If you want to know more about how to purchase the most efficient products for your business, go to the Department of Environment and Energy website in Australia, or the Energy Efficiency and Conservation Agency website in New Zealand.
Donnelly’s operations have been cashless since inception and he says this has a variety of benefits.
“Some of it’s cost-driven, but it’s also because we want to keep more staff on the books and pay them well. The other part’s the tax part; we want to be seen as a trustworthy business by the ATO and by our customers”.
As recent events in the hospitality industry have shown, it’s very easy to see how cutting a few corners when it comes to payroll can end up in a tidal wave of negative sentiment.
Donnelly wanted to create a business that pays staff an honest wage for a reasonable amount of labour.
“This meant we’ve had to hire more staff because we don’t want anyone working beyond 40 hours a week. Operators should be aware of the impact hiring more staff may have on the way their business is classified,” said Donnelly.
Being an ethical business owner is all well and good, but you can’t expect to do it all on your own. Donnelly says working closely with suppliers and other partners can help set you on the right track.
“We’ve just signed a deal with Envirobank to collect and recycle all of our glass and aluminium. I hope someday all our customers are returning their takeaway packaging to us for recycling,” he said.
Packaging is one way that Donnelly is trying to promote a zero-waste ethos, but it doesn’t end there. Marketing materials are another way in which operators might consider cutting down.
“Letterbox drops are a complete waste of resources,” said Donnelly.
“Why would I spend the money and time dropping off thousands of pamphlets if I can get the same result on social media?”

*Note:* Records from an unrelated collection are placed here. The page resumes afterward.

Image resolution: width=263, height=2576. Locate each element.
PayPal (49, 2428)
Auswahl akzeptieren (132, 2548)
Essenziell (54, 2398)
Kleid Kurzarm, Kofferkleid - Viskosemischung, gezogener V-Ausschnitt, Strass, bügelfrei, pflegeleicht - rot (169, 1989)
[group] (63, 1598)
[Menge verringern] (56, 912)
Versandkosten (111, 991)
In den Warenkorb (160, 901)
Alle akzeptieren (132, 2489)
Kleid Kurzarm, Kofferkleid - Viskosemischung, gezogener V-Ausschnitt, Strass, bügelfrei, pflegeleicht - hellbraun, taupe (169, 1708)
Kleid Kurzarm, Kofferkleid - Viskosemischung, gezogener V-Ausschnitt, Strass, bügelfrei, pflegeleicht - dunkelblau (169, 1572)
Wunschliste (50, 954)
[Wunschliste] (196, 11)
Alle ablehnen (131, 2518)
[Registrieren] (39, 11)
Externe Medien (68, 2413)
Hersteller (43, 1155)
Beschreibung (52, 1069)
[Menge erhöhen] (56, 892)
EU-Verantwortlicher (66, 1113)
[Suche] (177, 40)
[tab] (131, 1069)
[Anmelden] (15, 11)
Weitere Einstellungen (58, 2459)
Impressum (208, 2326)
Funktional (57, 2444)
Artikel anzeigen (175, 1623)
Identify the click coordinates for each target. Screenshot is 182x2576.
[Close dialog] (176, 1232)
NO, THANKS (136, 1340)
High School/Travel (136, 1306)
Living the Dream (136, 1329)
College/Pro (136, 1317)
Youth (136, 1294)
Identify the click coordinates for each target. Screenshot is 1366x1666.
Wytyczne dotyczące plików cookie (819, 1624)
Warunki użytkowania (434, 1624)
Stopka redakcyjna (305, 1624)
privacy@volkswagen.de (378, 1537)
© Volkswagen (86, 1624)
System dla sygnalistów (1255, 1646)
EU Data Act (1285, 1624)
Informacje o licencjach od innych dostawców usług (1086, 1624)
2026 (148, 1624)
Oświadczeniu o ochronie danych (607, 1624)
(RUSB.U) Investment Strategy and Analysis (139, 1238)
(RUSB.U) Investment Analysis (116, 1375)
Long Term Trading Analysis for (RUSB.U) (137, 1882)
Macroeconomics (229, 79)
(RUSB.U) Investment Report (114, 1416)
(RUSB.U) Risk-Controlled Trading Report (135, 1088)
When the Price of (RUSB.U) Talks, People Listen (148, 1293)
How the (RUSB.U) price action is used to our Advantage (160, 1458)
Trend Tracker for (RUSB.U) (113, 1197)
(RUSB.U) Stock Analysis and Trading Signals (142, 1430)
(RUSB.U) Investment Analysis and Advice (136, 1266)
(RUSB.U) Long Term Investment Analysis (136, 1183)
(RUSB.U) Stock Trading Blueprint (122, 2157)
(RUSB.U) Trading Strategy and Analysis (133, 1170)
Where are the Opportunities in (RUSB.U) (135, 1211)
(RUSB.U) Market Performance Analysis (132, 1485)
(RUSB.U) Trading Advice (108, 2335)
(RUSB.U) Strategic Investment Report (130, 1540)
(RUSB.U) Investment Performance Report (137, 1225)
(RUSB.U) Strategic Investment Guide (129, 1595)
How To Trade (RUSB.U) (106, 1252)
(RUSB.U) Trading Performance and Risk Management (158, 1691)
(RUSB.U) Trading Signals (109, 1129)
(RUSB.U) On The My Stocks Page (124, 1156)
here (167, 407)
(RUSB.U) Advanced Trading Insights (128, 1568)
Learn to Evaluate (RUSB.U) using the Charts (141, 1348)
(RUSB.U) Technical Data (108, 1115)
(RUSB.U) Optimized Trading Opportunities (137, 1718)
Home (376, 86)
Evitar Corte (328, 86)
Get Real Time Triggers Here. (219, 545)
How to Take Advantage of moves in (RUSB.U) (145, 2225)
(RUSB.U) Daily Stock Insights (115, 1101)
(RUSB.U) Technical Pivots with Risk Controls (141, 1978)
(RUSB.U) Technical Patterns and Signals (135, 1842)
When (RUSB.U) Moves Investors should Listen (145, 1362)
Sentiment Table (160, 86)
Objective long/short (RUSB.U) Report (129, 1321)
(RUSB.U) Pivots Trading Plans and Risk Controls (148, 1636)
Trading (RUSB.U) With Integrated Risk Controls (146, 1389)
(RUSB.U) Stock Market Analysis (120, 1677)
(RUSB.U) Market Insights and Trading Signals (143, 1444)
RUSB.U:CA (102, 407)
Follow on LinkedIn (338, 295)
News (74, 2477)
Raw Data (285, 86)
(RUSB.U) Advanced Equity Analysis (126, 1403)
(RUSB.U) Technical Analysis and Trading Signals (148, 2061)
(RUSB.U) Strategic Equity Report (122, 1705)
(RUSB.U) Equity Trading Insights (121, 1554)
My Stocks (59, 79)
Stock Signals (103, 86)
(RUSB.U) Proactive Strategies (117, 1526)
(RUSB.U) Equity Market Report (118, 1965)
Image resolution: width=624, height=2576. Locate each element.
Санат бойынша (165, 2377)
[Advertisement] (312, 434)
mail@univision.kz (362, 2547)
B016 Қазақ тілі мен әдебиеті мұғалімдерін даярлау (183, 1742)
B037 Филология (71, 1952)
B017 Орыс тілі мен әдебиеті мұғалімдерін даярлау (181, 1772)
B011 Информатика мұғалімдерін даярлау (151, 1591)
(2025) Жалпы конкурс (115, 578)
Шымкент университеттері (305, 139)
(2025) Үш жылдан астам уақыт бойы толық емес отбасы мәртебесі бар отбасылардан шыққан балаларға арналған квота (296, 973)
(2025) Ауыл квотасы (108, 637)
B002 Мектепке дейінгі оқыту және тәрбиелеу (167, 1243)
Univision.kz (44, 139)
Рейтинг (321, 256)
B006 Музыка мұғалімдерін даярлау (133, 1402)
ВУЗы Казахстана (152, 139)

“It’s important to have a vision to begin with and believe in it and to communicate it to customers,” said Donnelly.
“In the hospitality business, we’re there to provide a service and the customer is paying for that service.
“Of course, you’re going to see a lot of upstarts, copycats and competitors who will come and go, but the brands that stand the test of time are the ones that stay true to their ethics and their values.”